__WHAT YOU ARE ASKED TO DO__
Write out, without any change, the lines in the material below that run from the line with "Click the 服务/设施" through the line with "The height and width of the screenshot is (455, 627).", both included.

BEGIN LISTED ENTRIES

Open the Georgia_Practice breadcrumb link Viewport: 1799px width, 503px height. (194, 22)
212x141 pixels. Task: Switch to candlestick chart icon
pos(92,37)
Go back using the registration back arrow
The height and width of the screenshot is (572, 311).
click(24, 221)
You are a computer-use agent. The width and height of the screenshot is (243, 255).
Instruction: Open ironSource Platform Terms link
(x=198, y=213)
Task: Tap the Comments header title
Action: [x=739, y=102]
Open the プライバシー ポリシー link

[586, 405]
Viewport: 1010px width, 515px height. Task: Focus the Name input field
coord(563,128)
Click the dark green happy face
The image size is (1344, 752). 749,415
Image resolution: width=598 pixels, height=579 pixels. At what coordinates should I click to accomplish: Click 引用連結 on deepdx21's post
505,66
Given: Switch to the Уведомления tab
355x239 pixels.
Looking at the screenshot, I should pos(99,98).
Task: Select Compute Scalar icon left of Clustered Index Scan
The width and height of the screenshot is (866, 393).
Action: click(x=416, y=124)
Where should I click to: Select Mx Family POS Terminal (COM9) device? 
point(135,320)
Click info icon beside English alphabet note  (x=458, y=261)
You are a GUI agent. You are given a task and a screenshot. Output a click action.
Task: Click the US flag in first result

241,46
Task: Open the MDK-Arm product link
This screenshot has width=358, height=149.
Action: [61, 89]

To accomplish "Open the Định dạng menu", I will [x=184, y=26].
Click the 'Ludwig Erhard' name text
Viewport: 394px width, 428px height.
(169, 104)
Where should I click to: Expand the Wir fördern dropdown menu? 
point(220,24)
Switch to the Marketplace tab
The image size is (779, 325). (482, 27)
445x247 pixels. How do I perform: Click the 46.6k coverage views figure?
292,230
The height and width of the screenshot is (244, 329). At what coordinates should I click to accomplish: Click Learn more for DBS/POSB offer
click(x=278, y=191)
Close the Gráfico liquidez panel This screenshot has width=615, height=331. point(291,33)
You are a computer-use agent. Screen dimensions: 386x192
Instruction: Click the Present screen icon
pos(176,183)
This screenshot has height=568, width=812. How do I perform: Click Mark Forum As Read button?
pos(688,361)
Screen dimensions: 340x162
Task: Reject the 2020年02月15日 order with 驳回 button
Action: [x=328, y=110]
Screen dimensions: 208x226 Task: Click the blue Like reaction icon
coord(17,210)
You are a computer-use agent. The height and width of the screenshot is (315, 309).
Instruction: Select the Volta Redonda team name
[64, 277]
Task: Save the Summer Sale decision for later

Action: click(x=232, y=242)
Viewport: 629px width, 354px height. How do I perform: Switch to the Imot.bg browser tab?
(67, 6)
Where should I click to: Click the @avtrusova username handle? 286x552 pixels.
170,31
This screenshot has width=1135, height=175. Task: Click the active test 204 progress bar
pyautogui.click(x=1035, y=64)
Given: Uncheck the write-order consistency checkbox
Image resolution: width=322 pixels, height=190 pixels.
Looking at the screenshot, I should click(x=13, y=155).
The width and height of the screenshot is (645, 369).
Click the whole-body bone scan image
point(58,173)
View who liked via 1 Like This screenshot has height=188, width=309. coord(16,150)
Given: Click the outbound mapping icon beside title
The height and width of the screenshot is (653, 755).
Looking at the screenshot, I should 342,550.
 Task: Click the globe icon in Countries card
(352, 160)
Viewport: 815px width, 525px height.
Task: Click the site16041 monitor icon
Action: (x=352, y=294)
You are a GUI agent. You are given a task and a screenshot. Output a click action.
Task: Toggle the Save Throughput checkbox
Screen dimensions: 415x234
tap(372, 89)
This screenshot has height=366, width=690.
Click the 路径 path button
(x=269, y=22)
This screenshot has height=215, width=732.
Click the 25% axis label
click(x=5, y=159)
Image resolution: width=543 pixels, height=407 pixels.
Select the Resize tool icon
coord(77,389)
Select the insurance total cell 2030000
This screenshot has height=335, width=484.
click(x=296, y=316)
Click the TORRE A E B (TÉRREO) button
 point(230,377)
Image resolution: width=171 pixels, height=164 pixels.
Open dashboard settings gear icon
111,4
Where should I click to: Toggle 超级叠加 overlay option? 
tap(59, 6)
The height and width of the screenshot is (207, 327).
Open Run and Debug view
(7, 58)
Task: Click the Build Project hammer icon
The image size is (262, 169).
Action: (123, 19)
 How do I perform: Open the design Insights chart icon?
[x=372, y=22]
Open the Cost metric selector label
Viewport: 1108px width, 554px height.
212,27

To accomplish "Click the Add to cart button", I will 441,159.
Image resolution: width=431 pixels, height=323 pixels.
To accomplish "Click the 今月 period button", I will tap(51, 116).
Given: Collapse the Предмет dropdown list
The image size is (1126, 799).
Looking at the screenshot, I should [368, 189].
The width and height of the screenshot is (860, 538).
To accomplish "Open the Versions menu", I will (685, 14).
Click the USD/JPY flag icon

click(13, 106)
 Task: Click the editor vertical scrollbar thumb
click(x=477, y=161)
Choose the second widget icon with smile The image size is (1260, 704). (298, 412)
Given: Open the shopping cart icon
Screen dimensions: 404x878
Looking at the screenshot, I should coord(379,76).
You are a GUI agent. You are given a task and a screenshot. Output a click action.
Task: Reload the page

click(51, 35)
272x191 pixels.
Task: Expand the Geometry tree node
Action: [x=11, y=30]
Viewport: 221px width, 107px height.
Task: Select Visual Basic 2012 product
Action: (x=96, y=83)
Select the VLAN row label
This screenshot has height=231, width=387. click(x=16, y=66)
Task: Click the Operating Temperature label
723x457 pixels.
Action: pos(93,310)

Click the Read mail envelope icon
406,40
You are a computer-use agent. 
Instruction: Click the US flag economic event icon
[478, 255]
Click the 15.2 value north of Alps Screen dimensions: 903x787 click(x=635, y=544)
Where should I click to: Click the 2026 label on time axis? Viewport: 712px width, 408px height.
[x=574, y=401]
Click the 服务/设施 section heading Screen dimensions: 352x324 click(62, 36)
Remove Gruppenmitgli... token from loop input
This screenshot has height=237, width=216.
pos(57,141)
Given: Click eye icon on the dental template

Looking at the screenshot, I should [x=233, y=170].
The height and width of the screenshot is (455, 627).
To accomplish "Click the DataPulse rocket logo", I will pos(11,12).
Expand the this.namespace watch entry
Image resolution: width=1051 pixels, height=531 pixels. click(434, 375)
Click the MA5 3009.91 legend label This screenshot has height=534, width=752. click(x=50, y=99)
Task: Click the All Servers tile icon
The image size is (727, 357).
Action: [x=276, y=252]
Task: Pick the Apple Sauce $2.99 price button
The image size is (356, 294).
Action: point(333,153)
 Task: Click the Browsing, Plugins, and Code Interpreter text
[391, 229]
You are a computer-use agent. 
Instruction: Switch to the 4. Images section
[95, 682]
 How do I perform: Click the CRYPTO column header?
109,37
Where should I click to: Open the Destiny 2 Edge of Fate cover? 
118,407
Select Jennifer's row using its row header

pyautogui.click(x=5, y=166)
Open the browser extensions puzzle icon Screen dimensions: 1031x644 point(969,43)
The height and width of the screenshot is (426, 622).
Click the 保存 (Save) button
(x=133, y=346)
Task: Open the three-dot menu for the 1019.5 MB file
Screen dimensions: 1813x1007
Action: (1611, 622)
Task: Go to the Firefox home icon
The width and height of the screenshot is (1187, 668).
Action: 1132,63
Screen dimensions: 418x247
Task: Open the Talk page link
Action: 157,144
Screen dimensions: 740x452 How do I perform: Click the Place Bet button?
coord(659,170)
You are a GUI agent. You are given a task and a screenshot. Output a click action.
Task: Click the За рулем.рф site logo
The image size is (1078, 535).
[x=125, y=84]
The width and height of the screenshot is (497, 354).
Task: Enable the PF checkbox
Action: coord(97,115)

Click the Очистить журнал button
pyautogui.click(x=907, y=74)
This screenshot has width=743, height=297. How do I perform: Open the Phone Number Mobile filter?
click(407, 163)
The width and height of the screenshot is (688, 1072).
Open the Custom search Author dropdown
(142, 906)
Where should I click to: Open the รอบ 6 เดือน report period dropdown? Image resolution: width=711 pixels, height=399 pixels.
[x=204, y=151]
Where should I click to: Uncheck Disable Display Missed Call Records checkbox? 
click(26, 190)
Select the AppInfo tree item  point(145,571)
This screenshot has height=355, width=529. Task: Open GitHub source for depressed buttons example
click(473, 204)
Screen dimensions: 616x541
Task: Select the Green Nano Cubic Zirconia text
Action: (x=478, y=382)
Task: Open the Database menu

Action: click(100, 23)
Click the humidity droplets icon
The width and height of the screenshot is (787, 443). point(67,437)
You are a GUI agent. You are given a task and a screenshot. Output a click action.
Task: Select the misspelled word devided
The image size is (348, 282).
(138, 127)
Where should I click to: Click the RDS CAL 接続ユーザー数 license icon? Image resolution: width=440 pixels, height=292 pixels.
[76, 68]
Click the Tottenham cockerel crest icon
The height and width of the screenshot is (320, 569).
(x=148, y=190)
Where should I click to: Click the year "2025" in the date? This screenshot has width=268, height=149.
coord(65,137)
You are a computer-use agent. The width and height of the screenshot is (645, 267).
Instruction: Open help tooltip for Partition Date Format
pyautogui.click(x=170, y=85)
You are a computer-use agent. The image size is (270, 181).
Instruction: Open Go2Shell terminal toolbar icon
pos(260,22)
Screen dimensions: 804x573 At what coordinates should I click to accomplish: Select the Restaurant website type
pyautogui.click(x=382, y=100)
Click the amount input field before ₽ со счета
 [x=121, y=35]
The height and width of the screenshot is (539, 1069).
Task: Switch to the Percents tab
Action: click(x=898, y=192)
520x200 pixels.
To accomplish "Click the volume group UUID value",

END LISTED ENTRIES

__PROBLEM SOLUTION__
Click the 服务/设施 section heading Screen dimensions: 352x324 click(62, 36)
Remove Gruppenmitgli... token from loop input
This screenshot has height=237, width=216.
pos(57,141)
Given: Click eye icon on the dental template

Looking at the screenshot, I should [x=233, y=170].
The height and width of the screenshot is (455, 627).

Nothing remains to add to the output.